Unusually for this time of the year, there are more talking points on the pitch at Fulham, than off it. Roy Hodgson is his usual quiet self with regards transfers, so the only thing fans have had to shout about is the start Fulham’s second European outing this decade. The Whites played their first competitive match of the season even before August arrived, in a muggy Lithuania, with no new faces in the starting line up. In fact, the only change from the XI that played the majority of games last season was Chris Baird, who replaced an unfit Dickson Etuhu in midfield. Whoever against, an away trip to Europe is never easy and opponents FK Vetra had nothing to lose – which showed in their bright start. Eventually, however, quality prevailed and Fulham ran out comfortable 3-0 victors.
All eyes were on Hull City target Bobby Zamora who, still stalling on a £40 000-a-week offer from the Tigers, must learn to let his football do the talking – and not his mouth. The Lithuanian outfit are not Premier League standard by any stretch, but a goal and two assists against any opponent is a good return – a return which Zamora can take credit for. As mentioned in last week’s Club Focus, the Cottage faithful are split down the middle on the often-misfiring hitman, and this week he decided to answer the half that criticise him – by scoring the first and setting up the other two against Vetra – before undoing his hard work by speaking out against his critics. Analysing his post-match interview, there were comments to please both sides of the Zamora wall. Some fans, last season, complained that the striker did not show them enough respect. But, after the win in Europe, Zamora said: “Their fans were good, but ours were magnificent. To come all the way out here and show themselves in the numbers that they did was sensational, and we’re pleased to be able to send them home happy.” Perhaps all is forgiven, then?

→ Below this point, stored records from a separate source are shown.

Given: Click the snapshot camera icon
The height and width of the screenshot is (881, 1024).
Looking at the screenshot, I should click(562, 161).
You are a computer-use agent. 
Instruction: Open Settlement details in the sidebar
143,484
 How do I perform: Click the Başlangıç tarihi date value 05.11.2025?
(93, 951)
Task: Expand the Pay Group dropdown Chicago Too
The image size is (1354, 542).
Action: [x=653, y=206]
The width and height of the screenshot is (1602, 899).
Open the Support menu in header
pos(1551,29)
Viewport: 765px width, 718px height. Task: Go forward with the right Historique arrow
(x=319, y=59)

Or, maybe not. Ending there would be fine, showing he wants to please the fans – no-one can complain about that. He went on to discuss his lack of goals – a common complaint and perhaps justified considering his league tally of two last season: “It is another goal for myself, to score some goals personally and for the team and to silence a few people as well.” This writer thinks they would rather cheer you, Bobby. But, when the fans do not count, it does not matter: “But the people who count, my teammates, know exactly what I do for the team.” A prime example there of removing your foot from sinking sand with one hand, and then shooting it with the other.
Behind the scenes, everything is rather vague, with Managing Director Alistair Mackintosh apparently struggling to bring in Roy Hodgson’s targets. No more new faces have been seen this week, except for the imminent arrival of the invisible man, Kagiso Dikgacoi, who Fulham fans have known about for at least a year now but – thanks to work permits and regulations – have had to wait to see him in a white jersey. There is nothing concrete on either the in or out column as loose speculation still hangs over Brede Hangeland – the latest being Hodgson supposedly wanting Arsenal’s Carlos Vela on loan should the north Londoners make a serious bid for his defensive talisman. The manager is, of course, keeping his cards close to his chest, still insisting no bids have been made.
The latest player linked with a move away from the Thames is striker Diomansy Kamara. It seems Hammersmith is not big enough for both Kamara and Zamora, and if the latter rejects Hull, the former could be heading to France, with Bordeaux his preferred destination. In the other direction, Roy was in Europe again on Monday night, only this time he was in Sweden without his players, watching 21-year-old starlet Rasmus Elm play for Kalmar. Everton and now Manchester City are rumoured to be interested, so the Fulham manager will have his work cut out if Mark Hughes’ new employers throw a bit more money around, this time at Elm.